À en croire les policiers, Halim A. aurait également été « mis en cause » dans un trafic de voitures de luxe animé par des membres de la mouvance islamiste. Une accusation basée seulement sur des « notes blanches » des services de renseignements, ni datées ni signées. En fait, l’homme n’avait été entendu que comme témoin en 2008 dans ce dossier, « dont rien ne prouve avec certitude qu’il est lié à l’islamisme radical », assène le Conseil d’État. Les avocats de Halim A., William Bourdon et Vincent Brengarth, ne cachent pas leur satisfaction. Cette suspension d’assignation à résidence « a été obtenue au prix d’une mobilisation non-stop, pendant plusieurs jours, pour démonter l’arbitraire », ont-ils précisé, comparant les notes blanches à des « lettres de cachet » permettant de « criminaliser qui on veut, comme on veut, quand on veut ».

Le collectif Nous ne céderons pas ! appelle à une manifestation

Cette décision tombe, en tout cas, à point nommé pour les défenseurs des libertés publiques, qui vont tenter, cette semaine, de faire vaciller l’état d’urgence dont l’Élysée souhaite prolonger la durée de trois mois, au-delà du 26 février, avant de l’inscrire dans la Constitution.
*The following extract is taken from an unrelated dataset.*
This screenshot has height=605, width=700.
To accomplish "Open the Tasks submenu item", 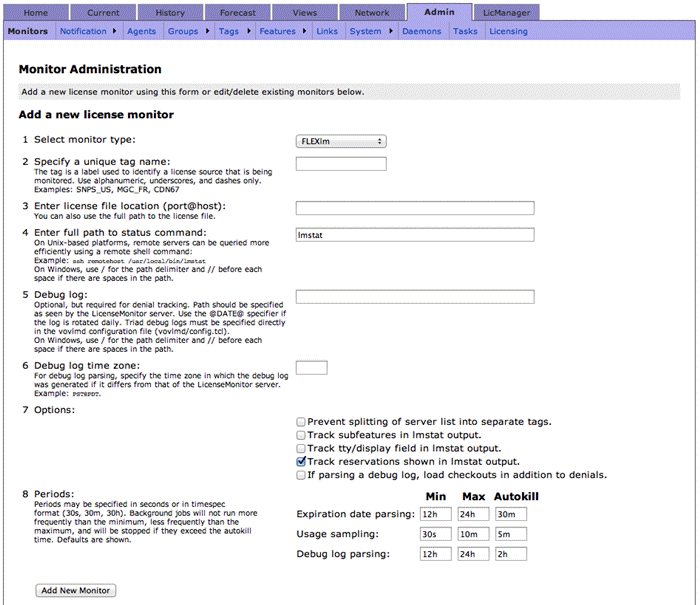I will 465,32.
Demain, le Conseil d’État devra examiner la demande de la Ligue des droits de l’homme visant à lever, en totalité ou partiellement, cet état d’exception. Avec un argument simple : justifié juste après les attentats du 13 novembre 2015 qui ont fait 130 morts, l’état d’urgence qui donne des pouvoirs étendus à la police pour perquisitionner, assigner à résidence ou encore interdire de manifester n’est plus nécessaire. Sans augurer de sa réponse, le Conseil d’État semble, en tout cas, prêt à exercer un œil critique sur ces dispositifs dérogatoires… Ce combat juridique sera ensuite relayé le samedi 30 janvier dans la rue. Le collectif Nous ne céderons pas !, qui regroupe 111 associations et 19 syndicats, appelle à manifester à Paris, sur la place de la République, ainsi que dans tout le pays.